| Provided passage |
##############################

Monday, March 29, 2010

30 Days of Hearing -- Passover

"Why is this night different from all other nights, from all other nights?" Those are the words I should be hearing tonight. Tonight is Passover and I was invited to attend the seder at my friend's (and little Jewish brother) Aaron Spiegel's home.

But, alas, the angel of death did not completely passover our family and so I am, tonight, instead of remembering Passover with the Spiegel's, composing the words for a funeral service of my Uncle Vinnie.

Ah, the angel of death. Whose visitation comes to us ready or not, in season or out, in the fullness of our old age or in taken too soon of youth. Whose whisper we hear in our soul's ears almost from the earliest days of our lives. Of whose presence we are always reminded ... whether in a formal Passover meal or in the diseases and wars and traumas that beset ones we know and many we do not.

##############################

| Extracted information |
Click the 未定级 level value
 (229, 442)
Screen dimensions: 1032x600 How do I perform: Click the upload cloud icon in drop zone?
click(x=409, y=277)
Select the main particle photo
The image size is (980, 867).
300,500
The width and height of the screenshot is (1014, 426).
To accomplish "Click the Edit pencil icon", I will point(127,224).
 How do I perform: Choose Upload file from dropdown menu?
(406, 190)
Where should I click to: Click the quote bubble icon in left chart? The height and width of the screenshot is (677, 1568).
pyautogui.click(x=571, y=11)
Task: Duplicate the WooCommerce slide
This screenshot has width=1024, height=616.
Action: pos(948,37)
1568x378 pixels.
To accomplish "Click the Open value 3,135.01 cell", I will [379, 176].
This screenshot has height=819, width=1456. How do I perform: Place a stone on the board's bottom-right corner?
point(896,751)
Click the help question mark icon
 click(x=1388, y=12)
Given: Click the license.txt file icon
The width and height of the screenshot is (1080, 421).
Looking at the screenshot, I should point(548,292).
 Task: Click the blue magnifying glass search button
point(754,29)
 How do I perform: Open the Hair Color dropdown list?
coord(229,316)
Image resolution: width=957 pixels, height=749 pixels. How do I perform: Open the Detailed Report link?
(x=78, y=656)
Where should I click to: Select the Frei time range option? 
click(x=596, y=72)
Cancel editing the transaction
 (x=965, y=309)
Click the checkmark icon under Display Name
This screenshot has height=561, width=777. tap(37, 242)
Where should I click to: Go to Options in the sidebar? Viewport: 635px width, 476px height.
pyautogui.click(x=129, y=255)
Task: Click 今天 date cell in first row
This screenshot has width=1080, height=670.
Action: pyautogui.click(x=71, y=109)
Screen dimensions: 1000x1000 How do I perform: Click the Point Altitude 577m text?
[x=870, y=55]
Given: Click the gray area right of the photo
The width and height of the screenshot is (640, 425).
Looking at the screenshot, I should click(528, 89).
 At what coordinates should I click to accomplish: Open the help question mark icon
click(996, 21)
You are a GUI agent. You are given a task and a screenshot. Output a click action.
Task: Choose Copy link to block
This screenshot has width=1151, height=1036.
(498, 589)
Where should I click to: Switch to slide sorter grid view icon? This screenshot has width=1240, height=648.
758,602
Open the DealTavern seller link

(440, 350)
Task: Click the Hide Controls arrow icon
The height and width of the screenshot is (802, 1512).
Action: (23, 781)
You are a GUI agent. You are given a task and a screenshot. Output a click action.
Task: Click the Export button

##############################

| List of tasks |
1 > Do these statements agree with the Passover post? Answer yes or no for each, quoting the words of the post that decide it.
(a) The writer was invited to a seder at Aaron Spiegel's home.
(b) The writer is spending this Passover night at the Spiegels' seder.
(c) The post is dated Monday, March 29, 2010.
2 > Can you extract the text of the Passover post from "30 Days of Hearing" to "my Uncle Vinnie.", copying it word for word?

| Answers to the tasks |
1 >
(a) Yes: "I was invited to attend the seder at my friend's (and little Jewish brother) Aaron Spiegel's home."
(b) No: "instead of remembering Passover with the Spiegel's, composing the words for a funeral service of my Uncle Vinnie."
(c) Yes: "Monday, March 29, 2010"

2 >
30 Days of Hearing -- Passover

"Why is this night different from all other nights, from all other nights?" Those are the words I should be hearing tonight. Tonight is Passover and I was invited to attend the seder at my friend's (and little Jewish brother) Aaron Spiegel's home.

But, alas, the angel of death did not completely passover our family and so I am, tonight, instead of remembering Passover with the Spiegel's, composing the words for a funeral service of my Uncle Vinnie.